ITC was carried out on an ITC200 Microcalorimeter (Malvern) to measure the zinc-binding affinity of GlmS. First, 1 mM ZnSO4 in the injection syringe was titrated into a sample cell containing 0.046 mM GlmS to achieve a complete binding isotherm in a buffer containing 20 mM HEPES (pH 7.2), 300 mM NaCl and 1 mM TCEP. All binding experiments were performed at constant temperature of 25 °C. Ten injections (4.0 μl each) were dispensed with a 5-s addition time and a spacing of 120 s. The experiment was repeated three times. The titration curves were fitted using MicroCal Origin software assuming a single binding site mode.

本研究中解析了GlmS-Zn²⁺的复合物晶体结构，结构显示GlmS通过C端同源二聚体界面结合三个Zn²⁺，每个离子均与邻近氨基酸（包括C301）及水分子氧原子形成配位网络（图3a）。
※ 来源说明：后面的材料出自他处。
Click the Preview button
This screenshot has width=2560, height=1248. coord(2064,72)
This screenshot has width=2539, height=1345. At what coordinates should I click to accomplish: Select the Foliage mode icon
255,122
与PDB数据库GlmS-Fru-6-P复合物结构比对发现，Zn²⁺结合位点与底物结合域存在空间冲突的可能（图3b）。提示锌离子可能通过竞争性的位阻阻止底物进入活性中心。功能实验验证表明C301A突变体显示降低的锌离子敏感性（与WT相比，锌处理酶活下降较小），证实该残基为锌配位的关键位点（图3c）。而此前报道的H505S突变导致失活现象揭示了，C301参与金属离子结合，而H505为底物结合的关键残基。